El Parlamento Europea se ha desmarcado este jueves de los eurodiputados que el pasado 1 de octubre se desplazaron a Cataluña en calidad de “observadores internacionales” del referéndum de autodeterminación convocado por Carles Puigdemont. La institución europea con sede en Bruselas ha emitido una nota de prensa en la que hace mención expresa a los dirigentes europeos que acudieron a la jornada del domingo. La nota censura a Mario Borghezio, que se presentó como un observador “acreditado de la comisión de Asuntos Exteriores del Parlamento Europeo, y a otros ocho dirigentes que firmaron un informe de conclusiones.

“El Parlamento europeo no envió una delegación para observar los acontecimientos del 1 de octubre ni autorizó a ninguno de sus miembros a hacer comentarios o declaraciones en su nombre”, aclara la institución en el comunicado. “Cualquier comentario, observación o declaración emitida oralmente o por escrito por parte de miembros del Parlamento Europeo son personales y no comprometen en ningún modo al Parlamento Europeo. Ningún eurodiputado ha recibido mandato para hablar en nombre de la Cámara en lo relativo a estos acontecimientos”, reseña.

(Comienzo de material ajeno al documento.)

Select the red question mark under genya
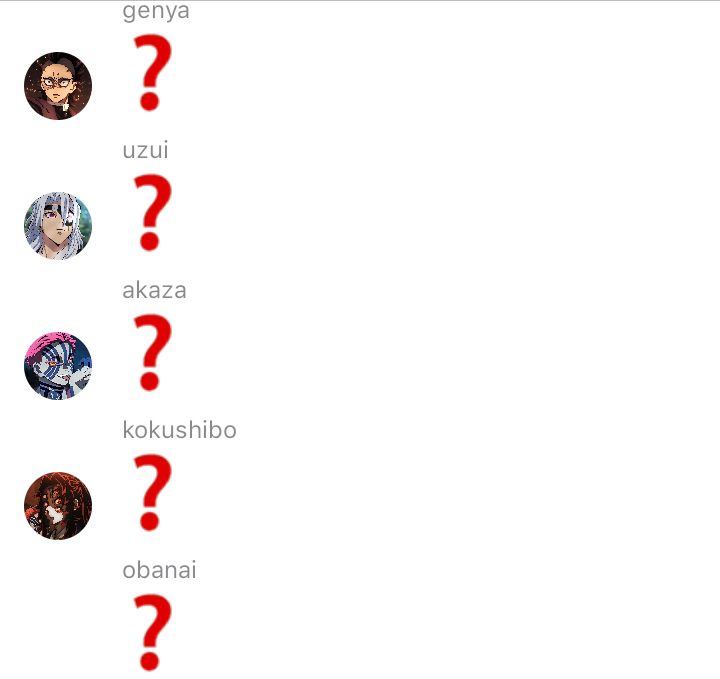720x679 pixels. [x=152, y=73]
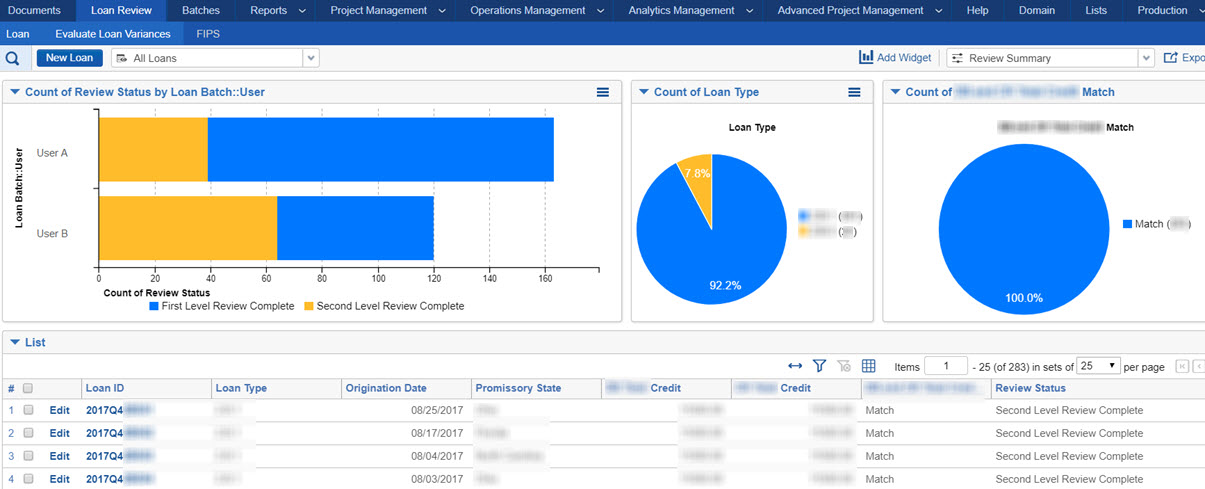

La eurodiputada Beatriz Becerra denunciaba estos hechos en Twitter, donde señalaba la gravedad de que el asunto catalán ocupe también a las instituciones internacionales: “Del servicio de prensa del Europarlamento ahora mismo. Una vergüenza y un hecho muy grave. Han suplantado al Parlamento Europeo”, criticaba la dirigente. Esta nota institucional se produce después de que esta institución debatiera esta semana el conflicto catalán. Un debate marcado por el apoyo al Estado de Derecho y la condena de la violencia “desproporcionada”.